- _Extracted entries_:
========================================
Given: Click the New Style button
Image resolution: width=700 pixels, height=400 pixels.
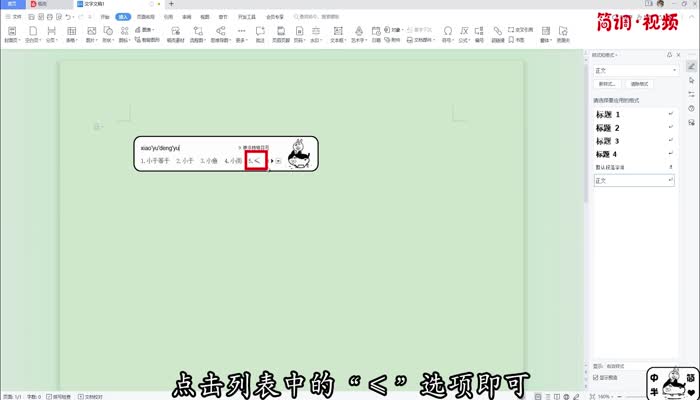Looking at the screenshot, I should click(x=606, y=85).
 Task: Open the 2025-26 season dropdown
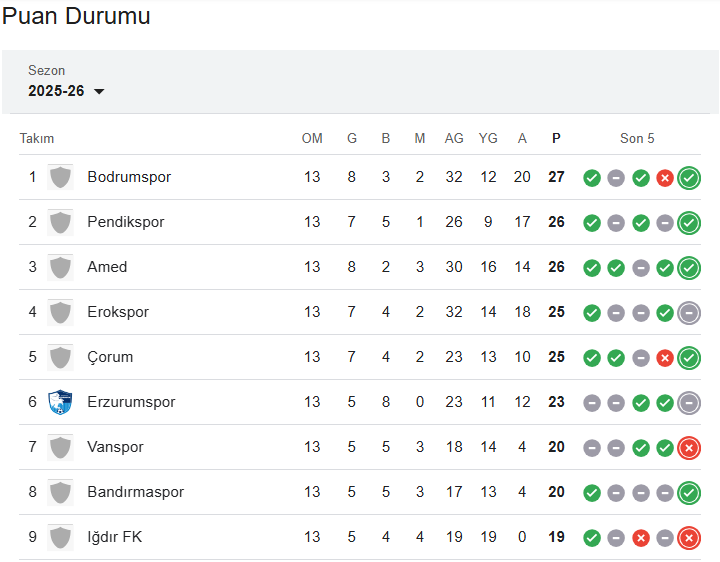(66, 91)
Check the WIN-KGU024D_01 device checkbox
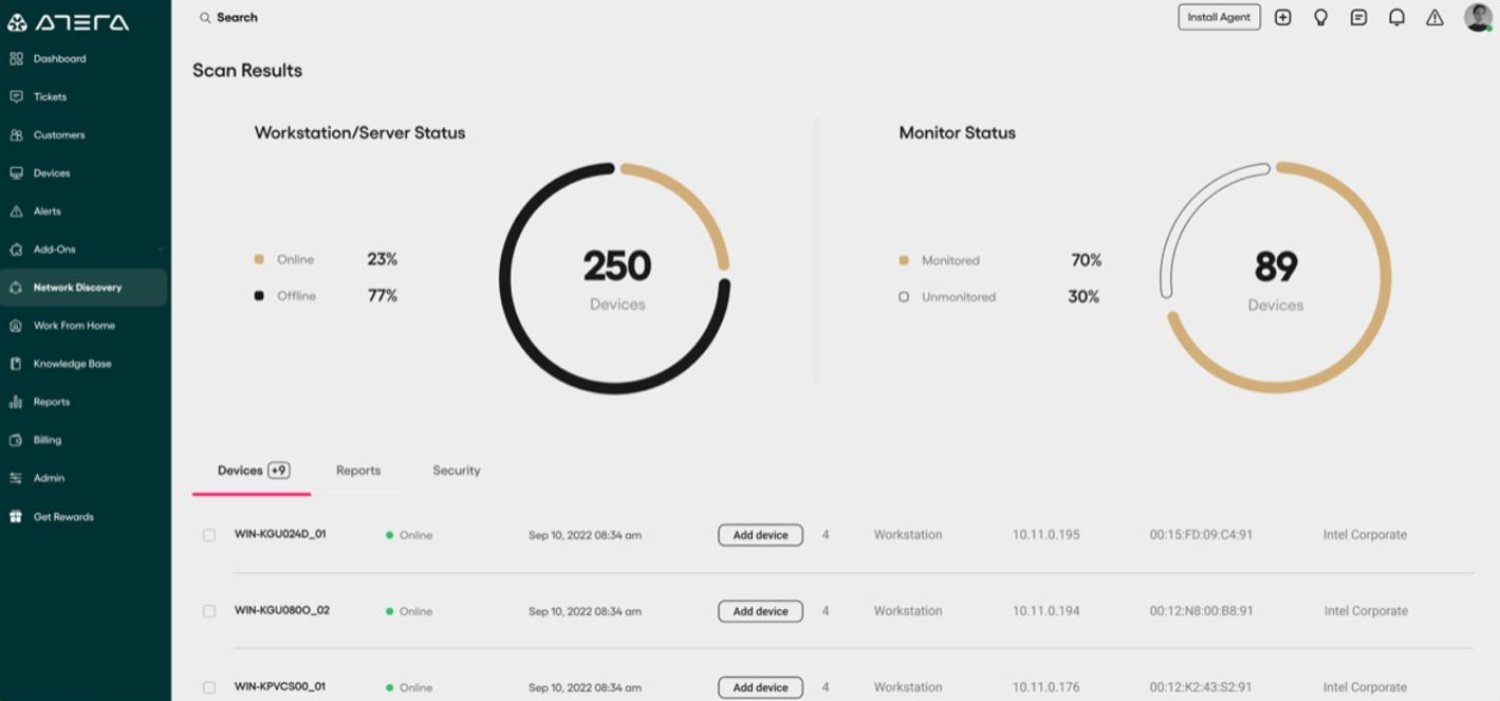 (209, 535)
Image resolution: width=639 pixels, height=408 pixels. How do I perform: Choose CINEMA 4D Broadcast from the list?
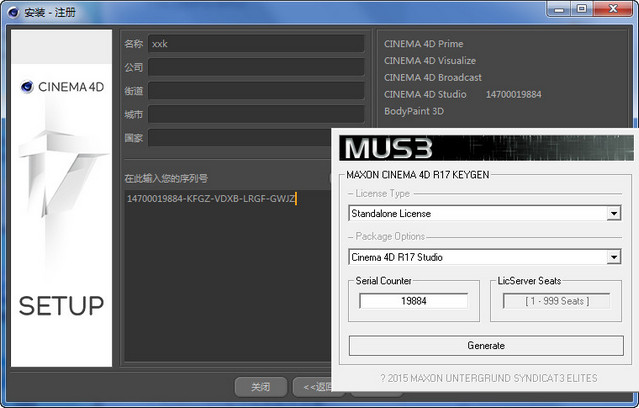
========================================
- _Required action_: Set the records down again exactly, and omit any picture in them.

- _Solution below_:
Given: Click the New Style button
Image resolution: width=700 pixels, height=400 pixels.
Looking at the screenshot, I should click(x=606, y=85).
 Task: Open the 2025-26 season dropdown
(66, 91)
Check the WIN-KGU024D_01 device checkbox
 (209, 535)
Image resolution: width=639 pixels, height=408 pixels. How do I perform: Choose CINEMA 4D Broadcast from the list?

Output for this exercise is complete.